20. 1 kinds of pharmaceutical compositions, this pharmaceutical composition comprises nitric oxide donator type NSAID (non-steroidal anti-inflammatory drug) beta-schardinger dextrin-or derivatives thereof clathrate and the pharmacy adjuvant described in any one in claim 1 to 6.

21. pharmaceutical compositions according to claim 20, is characterized in that, described pharmaceutical composition is injection or oral formulations; Preferably, described injection is transfusion, liquid drugs injection or powder injection formulation; Described oral formulations is oral liquid, syrup, tablet, capsule or granule; Described pharmacy adjuvant is selected from one or more in amylum pregelatinisatum, magnesium stearate, lactose, sucrose, glucose, sodium chloride, water and sorbitol.

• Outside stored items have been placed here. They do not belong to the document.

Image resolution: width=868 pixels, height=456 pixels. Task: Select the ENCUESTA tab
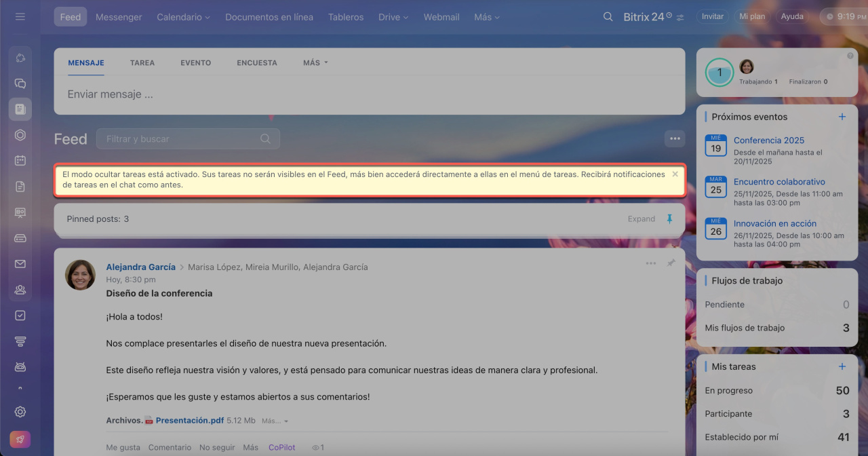point(257,62)
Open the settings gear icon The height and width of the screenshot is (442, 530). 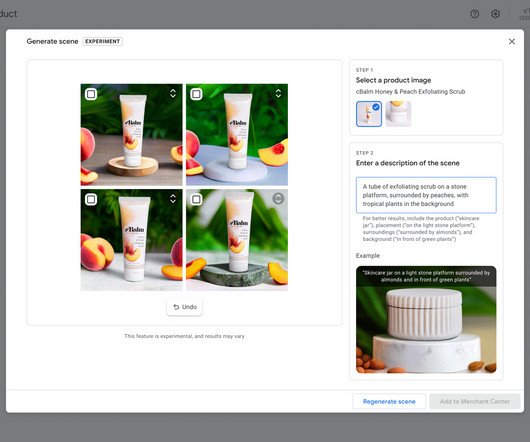(x=496, y=14)
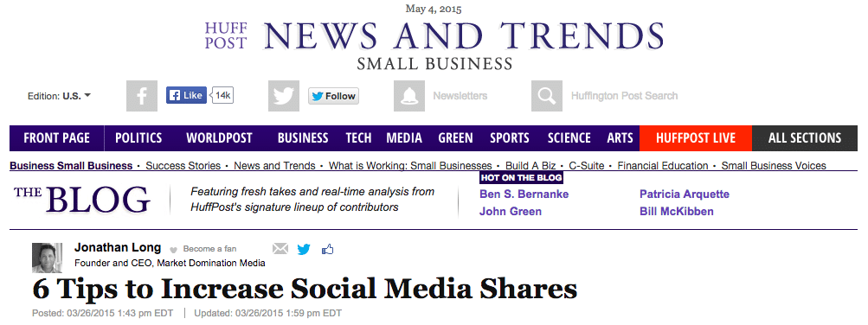Select the POLITICS navigation tab
868x325 pixels.
coord(138,138)
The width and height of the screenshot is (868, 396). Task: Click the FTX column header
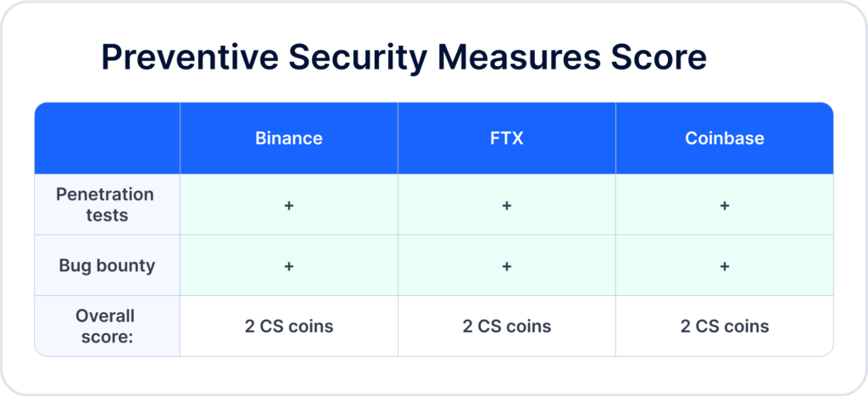[x=507, y=138]
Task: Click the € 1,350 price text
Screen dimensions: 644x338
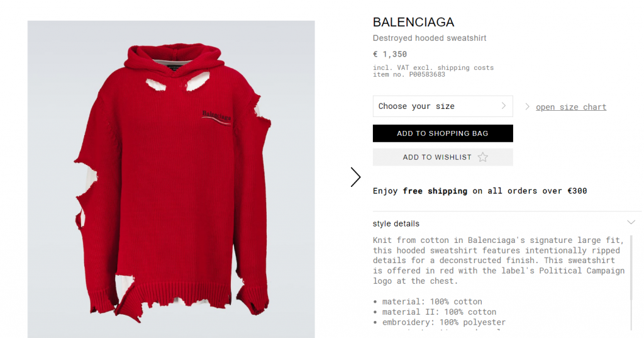Action: [390, 54]

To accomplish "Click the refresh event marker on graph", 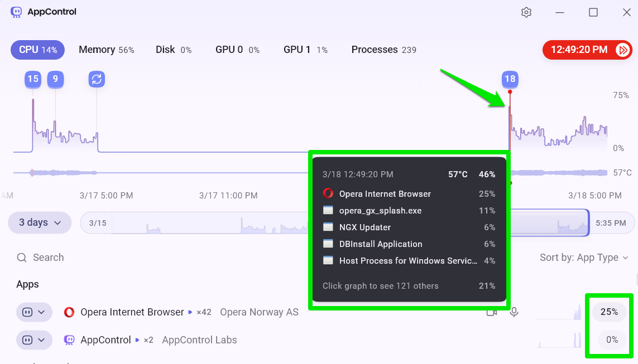I will click(97, 79).
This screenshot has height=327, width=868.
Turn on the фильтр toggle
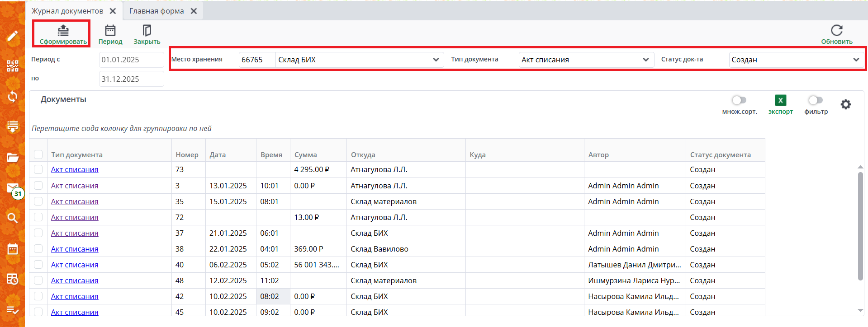(815, 100)
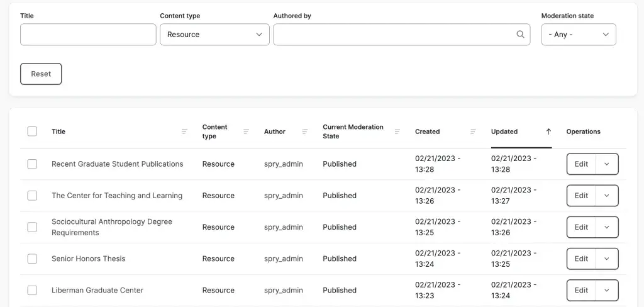Viewport: 644px width, 307px height.
Task: Check the Recent Graduate Student Publications row
Action: click(x=32, y=164)
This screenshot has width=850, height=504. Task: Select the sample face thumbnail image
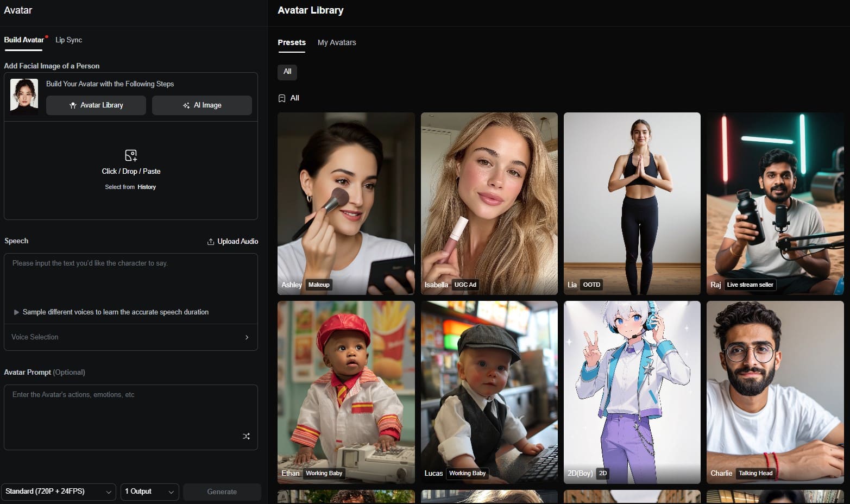[24, 96]
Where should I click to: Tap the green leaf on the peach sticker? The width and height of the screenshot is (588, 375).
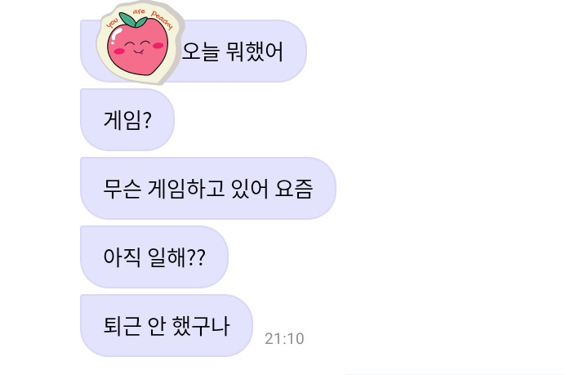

Nitric oxide donator type NSAID (non-steroidal anti-inflammatory drug) beta-schardinger dextrin-or derivatives thereof clathrate in 22. claim 1 to 6 described in any one and the pharmaceutical composition described in claim 18 or 19 purposes in preparation treatment diseases associated with inflammation; Described diseases associated with inflammation comprises rheumatic arthritis, rheumatoid arthritis and osteoarthritis.